- Excerpted records

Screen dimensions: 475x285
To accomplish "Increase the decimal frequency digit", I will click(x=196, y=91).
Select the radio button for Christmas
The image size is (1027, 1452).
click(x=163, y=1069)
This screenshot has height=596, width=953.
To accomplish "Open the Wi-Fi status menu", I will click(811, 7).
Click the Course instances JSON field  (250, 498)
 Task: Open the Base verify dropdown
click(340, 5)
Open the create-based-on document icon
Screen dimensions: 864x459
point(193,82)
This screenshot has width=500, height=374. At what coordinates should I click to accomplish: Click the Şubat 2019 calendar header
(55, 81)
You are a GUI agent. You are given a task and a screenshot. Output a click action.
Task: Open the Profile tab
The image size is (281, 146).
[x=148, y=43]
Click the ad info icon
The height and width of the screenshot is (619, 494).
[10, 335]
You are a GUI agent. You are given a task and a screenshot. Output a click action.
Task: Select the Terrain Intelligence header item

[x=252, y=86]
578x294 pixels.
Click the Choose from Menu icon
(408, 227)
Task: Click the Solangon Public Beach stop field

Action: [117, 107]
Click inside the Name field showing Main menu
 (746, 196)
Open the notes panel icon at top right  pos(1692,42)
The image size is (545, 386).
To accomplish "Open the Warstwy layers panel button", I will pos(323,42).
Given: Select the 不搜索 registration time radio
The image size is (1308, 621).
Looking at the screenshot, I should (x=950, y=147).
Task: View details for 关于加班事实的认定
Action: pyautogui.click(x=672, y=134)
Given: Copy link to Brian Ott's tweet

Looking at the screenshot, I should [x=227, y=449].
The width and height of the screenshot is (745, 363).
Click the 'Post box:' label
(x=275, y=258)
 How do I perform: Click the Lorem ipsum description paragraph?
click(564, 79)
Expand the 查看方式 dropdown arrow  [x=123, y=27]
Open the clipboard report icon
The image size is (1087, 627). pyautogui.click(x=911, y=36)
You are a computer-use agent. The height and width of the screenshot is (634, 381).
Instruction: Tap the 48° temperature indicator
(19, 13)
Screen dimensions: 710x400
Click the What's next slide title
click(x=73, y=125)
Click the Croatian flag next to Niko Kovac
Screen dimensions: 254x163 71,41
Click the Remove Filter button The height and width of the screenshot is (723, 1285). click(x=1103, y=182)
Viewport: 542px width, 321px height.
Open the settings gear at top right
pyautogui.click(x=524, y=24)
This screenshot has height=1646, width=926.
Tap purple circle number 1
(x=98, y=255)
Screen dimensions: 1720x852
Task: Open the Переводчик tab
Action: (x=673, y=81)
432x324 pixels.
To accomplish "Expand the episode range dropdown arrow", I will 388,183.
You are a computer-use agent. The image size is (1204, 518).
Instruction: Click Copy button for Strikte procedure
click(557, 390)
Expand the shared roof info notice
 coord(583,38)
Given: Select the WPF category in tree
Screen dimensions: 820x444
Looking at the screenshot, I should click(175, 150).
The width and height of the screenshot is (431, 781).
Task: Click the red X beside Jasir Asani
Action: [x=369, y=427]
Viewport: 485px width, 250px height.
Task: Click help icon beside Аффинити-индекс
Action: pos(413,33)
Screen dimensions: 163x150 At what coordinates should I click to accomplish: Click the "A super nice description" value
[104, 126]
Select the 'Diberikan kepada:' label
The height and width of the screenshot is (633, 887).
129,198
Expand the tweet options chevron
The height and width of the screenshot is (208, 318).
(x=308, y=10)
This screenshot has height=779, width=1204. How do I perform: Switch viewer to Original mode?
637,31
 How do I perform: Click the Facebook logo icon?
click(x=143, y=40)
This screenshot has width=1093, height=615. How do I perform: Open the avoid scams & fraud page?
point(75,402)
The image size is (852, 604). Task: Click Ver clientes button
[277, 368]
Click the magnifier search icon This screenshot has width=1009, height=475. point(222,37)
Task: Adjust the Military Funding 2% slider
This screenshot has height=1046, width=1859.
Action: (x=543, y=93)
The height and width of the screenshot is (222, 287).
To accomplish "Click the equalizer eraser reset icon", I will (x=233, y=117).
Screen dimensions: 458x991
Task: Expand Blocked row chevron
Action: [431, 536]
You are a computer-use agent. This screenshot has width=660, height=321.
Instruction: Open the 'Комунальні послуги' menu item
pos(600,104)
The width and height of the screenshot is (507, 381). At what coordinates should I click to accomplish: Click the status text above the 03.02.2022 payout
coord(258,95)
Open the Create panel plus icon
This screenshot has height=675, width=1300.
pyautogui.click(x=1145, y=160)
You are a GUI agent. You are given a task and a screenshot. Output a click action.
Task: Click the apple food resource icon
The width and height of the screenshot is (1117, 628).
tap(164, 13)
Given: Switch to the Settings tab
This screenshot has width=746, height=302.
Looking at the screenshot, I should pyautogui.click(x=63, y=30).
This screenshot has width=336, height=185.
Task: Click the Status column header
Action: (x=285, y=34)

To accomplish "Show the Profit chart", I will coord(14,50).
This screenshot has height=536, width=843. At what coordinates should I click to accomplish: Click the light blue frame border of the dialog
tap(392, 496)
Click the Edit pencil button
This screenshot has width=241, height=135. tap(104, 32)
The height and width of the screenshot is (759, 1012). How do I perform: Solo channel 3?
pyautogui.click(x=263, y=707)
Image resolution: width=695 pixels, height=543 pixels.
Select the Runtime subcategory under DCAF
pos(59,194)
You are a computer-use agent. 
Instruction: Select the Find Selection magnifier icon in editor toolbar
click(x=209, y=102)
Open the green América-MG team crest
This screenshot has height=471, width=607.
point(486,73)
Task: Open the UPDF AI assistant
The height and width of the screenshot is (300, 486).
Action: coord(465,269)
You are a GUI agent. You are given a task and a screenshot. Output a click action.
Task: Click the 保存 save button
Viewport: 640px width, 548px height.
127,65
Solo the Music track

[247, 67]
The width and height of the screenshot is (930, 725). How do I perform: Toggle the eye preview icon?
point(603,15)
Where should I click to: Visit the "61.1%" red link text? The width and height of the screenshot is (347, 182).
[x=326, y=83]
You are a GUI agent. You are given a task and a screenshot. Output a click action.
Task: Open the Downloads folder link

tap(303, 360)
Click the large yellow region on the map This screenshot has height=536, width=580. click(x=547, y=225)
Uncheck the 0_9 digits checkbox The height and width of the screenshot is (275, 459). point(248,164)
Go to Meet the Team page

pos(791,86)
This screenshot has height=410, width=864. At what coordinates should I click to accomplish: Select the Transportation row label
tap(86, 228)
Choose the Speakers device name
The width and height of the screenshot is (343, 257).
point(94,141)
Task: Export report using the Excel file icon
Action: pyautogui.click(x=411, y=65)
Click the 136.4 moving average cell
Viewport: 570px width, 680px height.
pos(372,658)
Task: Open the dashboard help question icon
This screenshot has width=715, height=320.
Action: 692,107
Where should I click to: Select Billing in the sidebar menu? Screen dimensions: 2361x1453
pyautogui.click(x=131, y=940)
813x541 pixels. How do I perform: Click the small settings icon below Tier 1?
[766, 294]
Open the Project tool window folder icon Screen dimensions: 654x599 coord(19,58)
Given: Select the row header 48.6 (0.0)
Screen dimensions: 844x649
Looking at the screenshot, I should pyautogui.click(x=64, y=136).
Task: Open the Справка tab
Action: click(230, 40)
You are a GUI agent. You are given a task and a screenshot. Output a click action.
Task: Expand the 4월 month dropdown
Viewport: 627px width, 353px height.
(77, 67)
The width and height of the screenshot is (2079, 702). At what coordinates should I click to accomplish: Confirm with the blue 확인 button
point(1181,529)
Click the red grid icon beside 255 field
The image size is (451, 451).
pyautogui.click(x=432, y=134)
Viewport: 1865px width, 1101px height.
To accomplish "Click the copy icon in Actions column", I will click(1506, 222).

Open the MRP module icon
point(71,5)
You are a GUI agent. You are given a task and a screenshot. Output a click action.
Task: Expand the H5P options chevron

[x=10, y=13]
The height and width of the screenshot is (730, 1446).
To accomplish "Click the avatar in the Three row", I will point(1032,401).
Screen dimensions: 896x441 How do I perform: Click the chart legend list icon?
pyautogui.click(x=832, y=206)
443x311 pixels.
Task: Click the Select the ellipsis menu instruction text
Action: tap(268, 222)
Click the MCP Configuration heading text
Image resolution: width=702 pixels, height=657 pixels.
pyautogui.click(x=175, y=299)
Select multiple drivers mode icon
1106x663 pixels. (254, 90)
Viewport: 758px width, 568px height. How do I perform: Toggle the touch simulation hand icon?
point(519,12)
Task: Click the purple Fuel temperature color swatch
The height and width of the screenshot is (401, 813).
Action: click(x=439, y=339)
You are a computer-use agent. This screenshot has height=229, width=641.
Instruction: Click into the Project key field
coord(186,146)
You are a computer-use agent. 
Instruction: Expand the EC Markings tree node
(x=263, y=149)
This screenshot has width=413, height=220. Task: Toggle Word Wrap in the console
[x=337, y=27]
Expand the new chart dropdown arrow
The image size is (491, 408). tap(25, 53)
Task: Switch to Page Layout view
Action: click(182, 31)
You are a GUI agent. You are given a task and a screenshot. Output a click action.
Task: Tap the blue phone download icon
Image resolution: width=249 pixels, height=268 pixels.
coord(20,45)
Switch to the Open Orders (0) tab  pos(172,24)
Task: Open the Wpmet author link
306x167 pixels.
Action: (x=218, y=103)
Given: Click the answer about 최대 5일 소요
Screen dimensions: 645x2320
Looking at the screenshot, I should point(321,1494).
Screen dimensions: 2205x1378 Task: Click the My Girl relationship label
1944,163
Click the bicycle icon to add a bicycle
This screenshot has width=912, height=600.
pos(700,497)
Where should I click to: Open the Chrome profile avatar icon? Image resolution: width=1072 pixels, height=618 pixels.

- Short task
Filter the listing above down to the lines that contain the string "button", copying each matching line in full.

- Answer for this exercise
Select the radio button for Christmas
To accomplish "Open the Warstwy layers panel button", I will pos(323,42).
Click the Remove Filter button The height and width of the screenshot is (723, 1285). click(x=1103, y=182)
Instruction: Click Copy button for Strikte procedure
The image size is (852, 604). Task: Click Ver clientes button
Click the Edit pencil button
Task: Click the 保存 save button
The width and height of the screenshot is (2079, 702). At what coordinates should I click to accomplish: Confirm with the blue 확인 button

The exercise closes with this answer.